The plaintiff here did not have a claim against Hill, since, by virtue of his contracts with his insurance companies, such claim was theirs, by way of subrogation.[1] These insurance contracts were exhibits. The Johanson case is based on an antipathy for multiple suits, but nonetheless it says the claim is not that of the insured, but *303 that of the insurer after the latter's payment to the former.

Perhaps this dissent is much ado about nothing, since I am convinced that Ottley must hold whatever judgment he gets against Hill as trustee for the insurers in an amount which they paid him. This, of course, leads to the multiplicity of suits that our statute, Title 31-5-15, Utah Code Annotated 1953, and the Johanson case seek to eliminate. The insurance companies in this case would be crazy, under the authorities on subrogation, not to sue Ottley to impress a trust on the judgment he received against Hill for the amounts they paid the former for the special damages already paid by the insurers.

The lower court either should be affirmed, or alternatively instructed to impress a trust in favor of the insurers, consonant with the observations of this dissent.

NOTES

[1] Burbidge v.

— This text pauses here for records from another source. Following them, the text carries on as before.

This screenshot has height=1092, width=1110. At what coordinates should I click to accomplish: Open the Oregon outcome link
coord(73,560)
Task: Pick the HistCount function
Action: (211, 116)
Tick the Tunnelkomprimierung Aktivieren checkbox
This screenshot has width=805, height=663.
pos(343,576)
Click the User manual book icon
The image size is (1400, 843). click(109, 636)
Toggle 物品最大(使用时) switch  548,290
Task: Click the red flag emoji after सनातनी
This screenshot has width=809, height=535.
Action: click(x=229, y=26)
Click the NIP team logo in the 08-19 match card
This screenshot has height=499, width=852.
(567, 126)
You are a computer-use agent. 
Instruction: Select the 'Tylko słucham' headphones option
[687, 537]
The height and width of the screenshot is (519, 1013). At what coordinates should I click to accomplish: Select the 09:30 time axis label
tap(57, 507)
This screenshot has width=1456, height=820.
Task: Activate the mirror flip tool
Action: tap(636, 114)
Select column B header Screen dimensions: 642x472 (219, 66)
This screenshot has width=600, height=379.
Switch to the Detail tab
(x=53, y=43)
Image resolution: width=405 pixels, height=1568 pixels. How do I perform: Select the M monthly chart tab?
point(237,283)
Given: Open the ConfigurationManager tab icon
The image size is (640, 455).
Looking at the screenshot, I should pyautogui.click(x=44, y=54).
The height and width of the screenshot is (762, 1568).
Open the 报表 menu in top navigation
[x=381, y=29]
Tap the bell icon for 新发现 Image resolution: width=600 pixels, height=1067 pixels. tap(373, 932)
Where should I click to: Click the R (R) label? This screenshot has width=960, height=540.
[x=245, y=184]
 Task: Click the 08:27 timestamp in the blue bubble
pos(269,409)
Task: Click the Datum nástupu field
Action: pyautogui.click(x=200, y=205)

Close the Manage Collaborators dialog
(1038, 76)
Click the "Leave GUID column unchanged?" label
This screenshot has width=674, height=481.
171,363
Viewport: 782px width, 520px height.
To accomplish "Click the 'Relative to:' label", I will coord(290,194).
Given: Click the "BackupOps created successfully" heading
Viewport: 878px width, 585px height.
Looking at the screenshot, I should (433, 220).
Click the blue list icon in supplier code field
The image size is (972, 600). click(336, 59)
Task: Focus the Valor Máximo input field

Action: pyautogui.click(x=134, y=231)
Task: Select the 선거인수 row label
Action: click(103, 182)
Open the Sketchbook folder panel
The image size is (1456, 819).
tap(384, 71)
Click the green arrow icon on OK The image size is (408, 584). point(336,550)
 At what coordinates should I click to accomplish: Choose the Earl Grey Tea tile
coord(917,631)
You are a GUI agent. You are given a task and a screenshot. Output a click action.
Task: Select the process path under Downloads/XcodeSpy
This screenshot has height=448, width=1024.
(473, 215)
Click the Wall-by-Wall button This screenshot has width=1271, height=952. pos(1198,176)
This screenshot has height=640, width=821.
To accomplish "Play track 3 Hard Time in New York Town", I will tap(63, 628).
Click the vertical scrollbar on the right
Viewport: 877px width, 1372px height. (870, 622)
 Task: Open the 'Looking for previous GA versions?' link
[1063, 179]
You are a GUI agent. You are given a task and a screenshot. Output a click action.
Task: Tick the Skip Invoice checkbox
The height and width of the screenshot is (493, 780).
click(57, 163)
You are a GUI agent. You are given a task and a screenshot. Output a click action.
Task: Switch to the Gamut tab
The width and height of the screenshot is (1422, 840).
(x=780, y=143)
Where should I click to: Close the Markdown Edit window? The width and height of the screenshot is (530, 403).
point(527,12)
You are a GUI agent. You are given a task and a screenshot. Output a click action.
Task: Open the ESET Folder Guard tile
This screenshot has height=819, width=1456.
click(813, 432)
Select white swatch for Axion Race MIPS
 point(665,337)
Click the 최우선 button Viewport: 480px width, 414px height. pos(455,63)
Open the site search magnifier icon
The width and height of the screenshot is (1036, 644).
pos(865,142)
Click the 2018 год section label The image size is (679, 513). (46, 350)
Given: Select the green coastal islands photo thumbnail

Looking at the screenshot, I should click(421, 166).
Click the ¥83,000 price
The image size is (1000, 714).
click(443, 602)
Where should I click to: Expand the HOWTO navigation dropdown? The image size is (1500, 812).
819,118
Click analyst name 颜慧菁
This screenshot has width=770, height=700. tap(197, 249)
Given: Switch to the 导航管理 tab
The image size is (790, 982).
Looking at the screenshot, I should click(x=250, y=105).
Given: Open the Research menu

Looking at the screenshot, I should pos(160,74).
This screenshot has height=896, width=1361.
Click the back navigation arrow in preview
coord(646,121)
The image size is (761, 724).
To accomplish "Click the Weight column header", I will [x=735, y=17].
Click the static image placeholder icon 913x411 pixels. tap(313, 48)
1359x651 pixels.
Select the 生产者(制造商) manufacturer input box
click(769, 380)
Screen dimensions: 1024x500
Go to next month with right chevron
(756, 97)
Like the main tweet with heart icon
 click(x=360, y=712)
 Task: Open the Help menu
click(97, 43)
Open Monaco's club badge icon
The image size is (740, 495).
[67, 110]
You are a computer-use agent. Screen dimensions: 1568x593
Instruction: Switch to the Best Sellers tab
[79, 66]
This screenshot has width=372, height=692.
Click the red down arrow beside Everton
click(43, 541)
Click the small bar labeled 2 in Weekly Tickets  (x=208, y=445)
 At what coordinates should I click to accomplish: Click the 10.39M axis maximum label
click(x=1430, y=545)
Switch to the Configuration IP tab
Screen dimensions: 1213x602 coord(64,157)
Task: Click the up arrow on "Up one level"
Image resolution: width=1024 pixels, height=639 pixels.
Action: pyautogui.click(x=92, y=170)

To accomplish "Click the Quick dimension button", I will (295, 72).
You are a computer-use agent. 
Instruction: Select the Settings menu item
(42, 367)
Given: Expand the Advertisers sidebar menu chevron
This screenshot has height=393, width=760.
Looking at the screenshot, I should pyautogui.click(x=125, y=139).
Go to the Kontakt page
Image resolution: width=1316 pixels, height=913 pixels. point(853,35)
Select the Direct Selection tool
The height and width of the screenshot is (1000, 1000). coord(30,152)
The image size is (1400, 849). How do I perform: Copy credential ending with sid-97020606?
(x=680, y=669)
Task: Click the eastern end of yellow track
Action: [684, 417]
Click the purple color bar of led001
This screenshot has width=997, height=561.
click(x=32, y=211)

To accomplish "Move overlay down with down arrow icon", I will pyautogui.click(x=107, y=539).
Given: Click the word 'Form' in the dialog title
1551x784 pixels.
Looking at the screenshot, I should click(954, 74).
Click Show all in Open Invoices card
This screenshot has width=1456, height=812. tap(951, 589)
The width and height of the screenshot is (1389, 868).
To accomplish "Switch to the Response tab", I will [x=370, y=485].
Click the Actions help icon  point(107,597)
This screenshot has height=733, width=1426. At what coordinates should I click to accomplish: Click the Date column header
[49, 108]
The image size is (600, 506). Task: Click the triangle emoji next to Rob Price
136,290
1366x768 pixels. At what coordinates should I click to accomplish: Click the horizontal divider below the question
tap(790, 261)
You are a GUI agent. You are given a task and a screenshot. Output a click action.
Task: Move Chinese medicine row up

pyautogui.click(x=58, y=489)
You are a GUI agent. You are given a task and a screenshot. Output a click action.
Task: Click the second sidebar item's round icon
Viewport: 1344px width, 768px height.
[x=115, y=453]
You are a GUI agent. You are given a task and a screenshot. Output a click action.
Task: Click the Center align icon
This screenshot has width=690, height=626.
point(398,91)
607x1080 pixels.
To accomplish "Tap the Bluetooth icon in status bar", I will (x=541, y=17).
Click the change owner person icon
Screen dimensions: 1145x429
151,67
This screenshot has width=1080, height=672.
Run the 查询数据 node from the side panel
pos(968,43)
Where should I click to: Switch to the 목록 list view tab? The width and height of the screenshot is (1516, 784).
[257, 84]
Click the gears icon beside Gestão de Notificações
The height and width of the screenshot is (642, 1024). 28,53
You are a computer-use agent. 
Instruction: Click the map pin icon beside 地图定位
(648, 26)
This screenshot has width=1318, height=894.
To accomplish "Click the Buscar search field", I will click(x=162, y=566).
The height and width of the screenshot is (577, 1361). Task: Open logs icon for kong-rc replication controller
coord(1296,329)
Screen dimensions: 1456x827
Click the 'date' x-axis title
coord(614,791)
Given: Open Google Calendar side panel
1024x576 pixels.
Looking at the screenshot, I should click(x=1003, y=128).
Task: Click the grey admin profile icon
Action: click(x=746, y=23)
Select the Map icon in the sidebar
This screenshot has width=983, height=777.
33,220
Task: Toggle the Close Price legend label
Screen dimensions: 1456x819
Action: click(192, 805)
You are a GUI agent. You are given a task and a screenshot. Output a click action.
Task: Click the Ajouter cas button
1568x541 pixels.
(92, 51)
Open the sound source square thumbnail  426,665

Utah Light & Traction Co., 57 Utah 566, 196 P. 556.

[2] 30-2-9, U.C.A. 1953; 78-45-3 and 78-45-4, U.C.A. 1953.

[3] Phillips v. Bennett, 21 Utah 2d 1, 439 P.2d 457.

[1] Johanson v. Cudahy, 107 Utah 114, 152 P.2d 98 (1944). See also Forsey v. Hale, 13 Utah 2d 315, 373 P.2d 904 (1962), and its reversal on rehearing at 14 Utah 2d 115, 378 P.2d 358 (1963), with respect to double payment and possible application of the "collateral source" principle, upon which the main opinion apparently relies by citing Phillips v. Bennett. That case is inapropos here since it is bottomed, apparently, on the assumption that the insurer had no right of subrogation.